WeGIA Charity Management Platform Exposes Three Critical Flaws
CVE-2026-28408 and related vulnerabilities allow unauthenticated attackers to bypass security, inject data, and execute code on WeGIA servers. Patch to version 3.6.5 immediately.
Three critical vulnerabilities in WeGIA, a web-based management system used by charitable institutions, could allow unauthenticated attackers to completely compromise affected servers. The most severe, CVE-2026-28408, carries a CVSS score of 9.8 and requires no authentication to exploit.
WeGIA is an open-source platform developed by LabRedesCefetRJ that helps charitable organizations manage donors, volunteers, and beneficiaries. Its user base consists primarily of nonprofits and NGOs—organizations that often lack dedicated security staff and face resource constraints that delay patching.
The Vulnerability Trio
The disclosed flaws work together to offer attackers multiple paths to compromise:
CVE-2026-28408 (CVSS 9.8) — The primary vulnerability stems from a missing authorization check in the adicionar_tipo_docs_atendido.php script. This endpoint doesn't route through WeGIA's central controller, which is responsible for enforcing authentication and permission policies. The result: unauthenticated attackers can access employee-only features and inject massive quantities of unauthorized data into the application's storage.

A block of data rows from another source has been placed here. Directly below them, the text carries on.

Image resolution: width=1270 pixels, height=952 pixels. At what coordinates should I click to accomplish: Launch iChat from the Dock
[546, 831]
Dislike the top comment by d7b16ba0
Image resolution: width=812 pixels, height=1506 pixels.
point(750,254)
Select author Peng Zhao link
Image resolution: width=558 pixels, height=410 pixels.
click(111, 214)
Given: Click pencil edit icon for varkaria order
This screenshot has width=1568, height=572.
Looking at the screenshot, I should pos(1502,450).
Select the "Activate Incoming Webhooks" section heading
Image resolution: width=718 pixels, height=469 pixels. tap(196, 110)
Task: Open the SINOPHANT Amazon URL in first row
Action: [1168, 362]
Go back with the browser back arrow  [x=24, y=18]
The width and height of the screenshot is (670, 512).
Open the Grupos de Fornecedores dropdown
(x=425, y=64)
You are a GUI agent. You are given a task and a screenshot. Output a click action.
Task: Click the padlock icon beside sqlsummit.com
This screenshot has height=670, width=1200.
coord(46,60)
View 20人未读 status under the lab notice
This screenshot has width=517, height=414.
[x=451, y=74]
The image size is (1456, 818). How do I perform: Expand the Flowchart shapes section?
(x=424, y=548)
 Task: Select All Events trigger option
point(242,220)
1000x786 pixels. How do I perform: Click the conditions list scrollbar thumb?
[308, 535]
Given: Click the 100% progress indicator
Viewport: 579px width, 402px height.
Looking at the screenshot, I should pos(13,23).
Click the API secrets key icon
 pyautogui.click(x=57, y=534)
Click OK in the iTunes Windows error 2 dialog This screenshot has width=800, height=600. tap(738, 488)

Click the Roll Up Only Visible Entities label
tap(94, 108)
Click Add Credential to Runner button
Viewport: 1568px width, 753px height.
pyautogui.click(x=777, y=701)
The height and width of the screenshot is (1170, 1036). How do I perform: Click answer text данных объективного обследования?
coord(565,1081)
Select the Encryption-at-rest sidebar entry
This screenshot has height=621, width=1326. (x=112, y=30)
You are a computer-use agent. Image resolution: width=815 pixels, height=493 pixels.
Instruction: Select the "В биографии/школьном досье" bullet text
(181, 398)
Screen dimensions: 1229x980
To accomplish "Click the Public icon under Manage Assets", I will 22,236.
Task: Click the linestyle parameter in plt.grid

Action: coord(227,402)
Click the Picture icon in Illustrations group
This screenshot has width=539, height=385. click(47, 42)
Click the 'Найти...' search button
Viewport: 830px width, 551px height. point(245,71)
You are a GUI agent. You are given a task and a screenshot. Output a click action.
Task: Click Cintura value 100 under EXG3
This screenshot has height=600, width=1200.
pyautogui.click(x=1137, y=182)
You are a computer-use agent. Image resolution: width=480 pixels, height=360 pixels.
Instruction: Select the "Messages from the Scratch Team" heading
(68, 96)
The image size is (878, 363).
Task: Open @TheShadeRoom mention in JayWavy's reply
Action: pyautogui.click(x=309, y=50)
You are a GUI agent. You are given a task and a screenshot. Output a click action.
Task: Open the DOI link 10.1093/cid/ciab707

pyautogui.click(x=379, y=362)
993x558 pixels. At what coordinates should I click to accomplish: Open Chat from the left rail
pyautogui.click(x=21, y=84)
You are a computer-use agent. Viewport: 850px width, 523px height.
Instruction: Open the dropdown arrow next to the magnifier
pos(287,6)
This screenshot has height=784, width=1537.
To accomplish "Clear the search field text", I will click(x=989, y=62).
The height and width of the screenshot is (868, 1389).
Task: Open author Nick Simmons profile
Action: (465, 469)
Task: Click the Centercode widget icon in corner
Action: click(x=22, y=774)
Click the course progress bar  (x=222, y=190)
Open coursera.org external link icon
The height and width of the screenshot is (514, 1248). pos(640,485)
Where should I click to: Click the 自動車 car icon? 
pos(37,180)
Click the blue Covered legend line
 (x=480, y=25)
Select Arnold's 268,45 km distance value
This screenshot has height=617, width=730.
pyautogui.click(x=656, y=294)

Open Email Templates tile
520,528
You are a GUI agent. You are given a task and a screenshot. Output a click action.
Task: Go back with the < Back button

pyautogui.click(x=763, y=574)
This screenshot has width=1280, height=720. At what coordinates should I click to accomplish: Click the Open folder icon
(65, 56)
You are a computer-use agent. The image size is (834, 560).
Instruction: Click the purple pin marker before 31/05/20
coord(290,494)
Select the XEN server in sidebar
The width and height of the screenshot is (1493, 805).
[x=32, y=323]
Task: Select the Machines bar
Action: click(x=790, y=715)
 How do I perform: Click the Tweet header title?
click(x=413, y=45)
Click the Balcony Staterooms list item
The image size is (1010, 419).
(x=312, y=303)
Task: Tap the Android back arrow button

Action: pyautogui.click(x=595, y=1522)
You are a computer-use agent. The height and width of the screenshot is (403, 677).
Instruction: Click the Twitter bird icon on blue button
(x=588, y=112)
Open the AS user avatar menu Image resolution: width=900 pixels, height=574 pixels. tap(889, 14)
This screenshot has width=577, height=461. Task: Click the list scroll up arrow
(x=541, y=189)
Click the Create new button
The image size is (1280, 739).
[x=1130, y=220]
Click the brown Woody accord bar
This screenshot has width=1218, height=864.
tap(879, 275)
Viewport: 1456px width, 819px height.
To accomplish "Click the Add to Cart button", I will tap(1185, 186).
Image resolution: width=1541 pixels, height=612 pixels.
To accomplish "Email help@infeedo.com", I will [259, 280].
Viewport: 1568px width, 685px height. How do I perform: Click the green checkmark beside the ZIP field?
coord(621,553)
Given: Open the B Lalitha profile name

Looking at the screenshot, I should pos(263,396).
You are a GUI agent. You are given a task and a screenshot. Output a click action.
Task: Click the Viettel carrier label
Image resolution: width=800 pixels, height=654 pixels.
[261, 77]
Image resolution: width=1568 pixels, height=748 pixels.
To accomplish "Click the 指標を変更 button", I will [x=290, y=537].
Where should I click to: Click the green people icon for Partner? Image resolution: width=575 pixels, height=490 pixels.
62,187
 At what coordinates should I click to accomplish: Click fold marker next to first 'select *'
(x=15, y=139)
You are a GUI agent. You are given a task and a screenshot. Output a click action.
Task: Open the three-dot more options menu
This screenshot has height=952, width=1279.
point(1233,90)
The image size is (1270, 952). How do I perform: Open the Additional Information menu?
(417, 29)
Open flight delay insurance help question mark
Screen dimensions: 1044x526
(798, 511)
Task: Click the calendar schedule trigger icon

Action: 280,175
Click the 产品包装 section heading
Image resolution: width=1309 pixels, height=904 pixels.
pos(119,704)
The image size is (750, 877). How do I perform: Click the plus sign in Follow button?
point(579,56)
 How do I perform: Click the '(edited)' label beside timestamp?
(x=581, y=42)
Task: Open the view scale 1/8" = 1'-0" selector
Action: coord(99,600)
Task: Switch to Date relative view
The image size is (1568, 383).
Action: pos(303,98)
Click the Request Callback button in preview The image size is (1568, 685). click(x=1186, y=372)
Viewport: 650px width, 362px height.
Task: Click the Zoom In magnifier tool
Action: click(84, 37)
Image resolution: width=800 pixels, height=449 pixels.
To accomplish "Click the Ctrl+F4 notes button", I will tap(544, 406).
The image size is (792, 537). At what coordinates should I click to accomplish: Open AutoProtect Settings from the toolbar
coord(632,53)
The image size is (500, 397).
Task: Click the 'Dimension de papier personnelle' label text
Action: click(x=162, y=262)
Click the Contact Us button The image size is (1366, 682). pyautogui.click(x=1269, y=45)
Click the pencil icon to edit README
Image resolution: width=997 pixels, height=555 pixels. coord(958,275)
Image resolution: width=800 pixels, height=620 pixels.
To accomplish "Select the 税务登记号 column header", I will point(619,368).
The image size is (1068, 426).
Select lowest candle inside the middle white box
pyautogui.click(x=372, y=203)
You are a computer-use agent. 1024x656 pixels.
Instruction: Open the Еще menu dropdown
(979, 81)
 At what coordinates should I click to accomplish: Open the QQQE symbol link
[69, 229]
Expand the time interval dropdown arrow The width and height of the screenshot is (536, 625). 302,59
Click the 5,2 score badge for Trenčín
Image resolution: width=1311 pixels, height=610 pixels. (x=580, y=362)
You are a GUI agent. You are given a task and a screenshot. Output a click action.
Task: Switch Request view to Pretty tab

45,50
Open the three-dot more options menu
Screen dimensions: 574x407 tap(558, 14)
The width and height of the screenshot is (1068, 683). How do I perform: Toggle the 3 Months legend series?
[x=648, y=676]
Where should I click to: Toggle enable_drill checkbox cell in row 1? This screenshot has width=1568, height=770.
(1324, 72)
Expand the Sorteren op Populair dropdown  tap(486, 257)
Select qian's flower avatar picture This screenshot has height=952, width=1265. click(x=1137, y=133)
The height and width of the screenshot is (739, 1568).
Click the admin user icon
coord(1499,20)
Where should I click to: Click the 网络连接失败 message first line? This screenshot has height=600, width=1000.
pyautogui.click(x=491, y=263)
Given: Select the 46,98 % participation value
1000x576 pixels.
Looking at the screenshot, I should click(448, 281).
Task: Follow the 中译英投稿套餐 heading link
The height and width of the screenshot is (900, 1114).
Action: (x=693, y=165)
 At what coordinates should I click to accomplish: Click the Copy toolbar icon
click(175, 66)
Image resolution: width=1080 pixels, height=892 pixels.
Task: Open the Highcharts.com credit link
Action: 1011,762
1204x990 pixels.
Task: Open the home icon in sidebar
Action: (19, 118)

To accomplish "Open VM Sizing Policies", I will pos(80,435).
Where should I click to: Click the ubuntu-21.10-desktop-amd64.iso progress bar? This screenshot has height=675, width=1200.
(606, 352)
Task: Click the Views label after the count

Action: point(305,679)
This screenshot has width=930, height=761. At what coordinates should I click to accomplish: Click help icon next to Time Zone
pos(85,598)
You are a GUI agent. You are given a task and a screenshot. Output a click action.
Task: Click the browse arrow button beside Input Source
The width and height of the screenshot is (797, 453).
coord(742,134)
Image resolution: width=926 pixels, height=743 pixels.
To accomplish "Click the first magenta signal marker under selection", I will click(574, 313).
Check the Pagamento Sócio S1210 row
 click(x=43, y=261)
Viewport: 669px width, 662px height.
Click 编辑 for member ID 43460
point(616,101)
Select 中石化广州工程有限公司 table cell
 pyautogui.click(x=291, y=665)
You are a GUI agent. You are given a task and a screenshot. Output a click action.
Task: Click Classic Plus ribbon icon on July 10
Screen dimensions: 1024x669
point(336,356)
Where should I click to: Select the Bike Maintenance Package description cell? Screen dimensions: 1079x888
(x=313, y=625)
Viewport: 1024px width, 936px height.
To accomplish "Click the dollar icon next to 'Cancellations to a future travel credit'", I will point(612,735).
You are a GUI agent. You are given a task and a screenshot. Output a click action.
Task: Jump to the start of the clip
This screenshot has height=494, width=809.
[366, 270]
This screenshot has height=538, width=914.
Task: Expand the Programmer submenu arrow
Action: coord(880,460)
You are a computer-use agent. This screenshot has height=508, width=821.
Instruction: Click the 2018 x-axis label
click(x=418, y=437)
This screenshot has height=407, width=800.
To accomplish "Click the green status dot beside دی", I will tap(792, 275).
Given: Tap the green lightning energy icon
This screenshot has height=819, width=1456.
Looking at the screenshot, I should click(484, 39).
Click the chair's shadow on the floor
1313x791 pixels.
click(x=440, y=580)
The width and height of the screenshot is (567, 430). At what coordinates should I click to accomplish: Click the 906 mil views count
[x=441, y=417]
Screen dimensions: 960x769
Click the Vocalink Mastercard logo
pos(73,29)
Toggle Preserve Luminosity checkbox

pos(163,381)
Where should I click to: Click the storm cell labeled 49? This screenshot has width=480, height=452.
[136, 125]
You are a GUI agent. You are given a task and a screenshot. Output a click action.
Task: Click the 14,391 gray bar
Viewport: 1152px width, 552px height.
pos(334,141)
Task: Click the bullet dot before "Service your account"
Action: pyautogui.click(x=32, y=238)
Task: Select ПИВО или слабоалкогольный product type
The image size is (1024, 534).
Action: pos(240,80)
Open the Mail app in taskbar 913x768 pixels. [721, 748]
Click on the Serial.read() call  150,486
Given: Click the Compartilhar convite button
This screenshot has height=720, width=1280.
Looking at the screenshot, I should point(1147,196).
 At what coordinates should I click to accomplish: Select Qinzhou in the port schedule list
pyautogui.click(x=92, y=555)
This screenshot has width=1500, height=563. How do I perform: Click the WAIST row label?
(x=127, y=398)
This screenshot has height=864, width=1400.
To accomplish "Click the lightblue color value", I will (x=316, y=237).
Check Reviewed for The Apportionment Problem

CVE-2026-28409 — A remote code execution vulnerability triggered through the database restoration functionality. Attackers who can upload a malicious database backup can achieve arbitrary code execution on the underlying server.
CVE-2026-28411 — An authentication bypass via variable overwrite that allows attackers to manipulate session state and impersonate legitimate users.
Together, these vulnerabilities provide everything an attacker needs: initial unauthenticated access (CVE-2026-28408), privilege escalation through session manipulation (CVE-2026-28411), and code execution for persistence (CVE-2026-28409).
Why the Architecture Failed
The root cause of CVE-2026-28408 illustrates a common web application security anti-pattern. WeGIA's central controller handles authentication and authorization for most endpoints, but the adicionar_tipo_docs_atendido.php script was implemented as a direct PHP file that bypasses this middleware entirely. There's no authentication check, no permission validation—just raw backend access.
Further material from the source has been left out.